Do purring sounds indicate a happy cat?
Cats purr when they feel relaxed in an environment and are calm. It is a common perception that cats purr when they feel contented and happy, but this is not always the case. Cats may also produce purring sounds to express other needs and communicate when they are frightened, injured, or hungry. For example, if you pick your cat up, she can produce a purring sound for two reasons, whether she feels nervous or she may like it.
Cats start purring, and hearing purring, from infancy. Mother cats purr to lead their kittens—which are blind and deaf when they’re born—to them for food and warmth. In turn, vets believe, kittens purr to show they’re OK and help them bond with mama cat

Five reasons your cat may purr: 
Your cat may be happy
Purring, along with other body gestures, is indicative of a happy mood in cats. If your cat has a still tail, half eyes are closed, and the cat looks relaxed, you can assume that your cat is in a pleasant mood.

Your cat may be hungry 
If the cat produces a combined sound of purring with meowing, and also it's a mealtime, you can assume that your cat is demanding food and is hungry.

Motherly instinct 
Cats hear purring from infancy. Mother cats purr to communicate and guide their newborn kittens. Kittens are blind and deaf when they’re born. The vibration of the purr leads them to their mother and to food and warmth. Kittens purr in return to show their mama cat that they’re Okay and it helps them bond.
Symbol of relief
When cats are hurt or in pain, they can produce purring sounds similar to human babies, which may suck their thumb to soothe themselves if getting hurt.

Purring aids in healing
Many experts believe that the purr of a cat helps a cat to heal at a faster rate. Purring produces vibrations in the body, increasing bones and wounds' healing speed, repair tendons, breathing easier, and decreasing the swelling and pain.
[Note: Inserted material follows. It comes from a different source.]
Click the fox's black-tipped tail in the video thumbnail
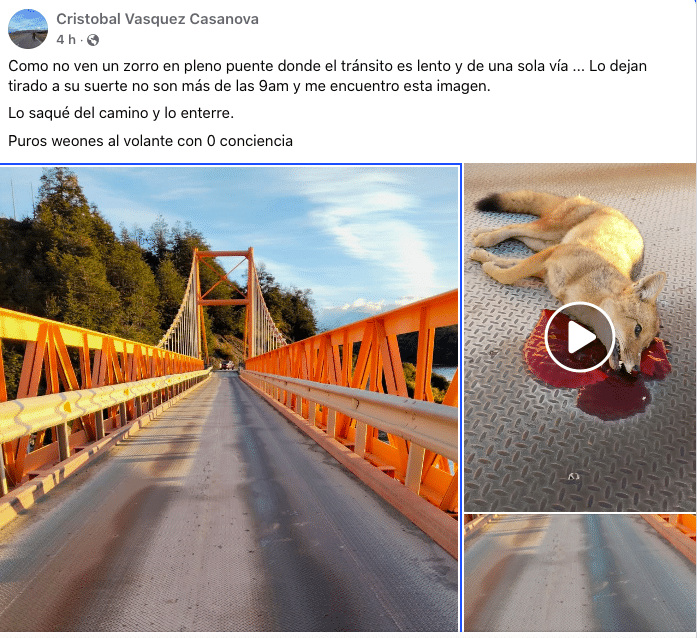This screenshot has width=697, height=638. point(490,203)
The effect purring has on humans:
Owning a cat is a stress reliever for humans, not only due to their cute looks and soft fur but also due to the positive effects their purring has on us. A domestic cats purr at a frequency of 18 to 20 Hz. This frequency range falls within a therapeutic sound range that loosens nerves and brings a feeling of ease.
Cat owners are usually less prone to increased blood pressure than non-cat owners, and it is claimed that sitting next to a purring cat helps ease migraines.
Did you know that studies have shown that the purr of a cat can help build up bone strength and supports the healing of the fracture? It is believed that the frequency between 25 to 50 Hz promotes bone strength. The purr of a cat reaches 20 Hz which is not quite 25 Hz but it comes close which supposedly is enough to promote bone healing
That’s not all! The study at the University of Minnesota compared 4,435 Americans aged 30 to 75 and found that non-feline fans were 40 percent more likely to have a heart attack.

Do all cats purr?
Interestingly, the scientific community is divided. Some biologist believes that any big cat that can roar such as lions, tigers, leopards, and jaguars cannot purr.  This is based on the believe that the physical traits (a length of tough cartilage runs up the hyoid bones to the skull) that allows the roaring sound precludes the ability to produce a purr. Others believe that they are able to do both, roar and purr. I personally have not come close enough to any roaring cat to confirm their ability to purr. There is no disagreement that other large wild cats, such as Cheetah, Bobcat, Puma, and mountain lions purr but they don’t roar.
Let us know if you ever heard a purr from a large roaring cat and share a purr-tastic story with you!!! We would love to hear from you.
In the meantime, enjoy the relaxing sound and healing vibrations of your cat.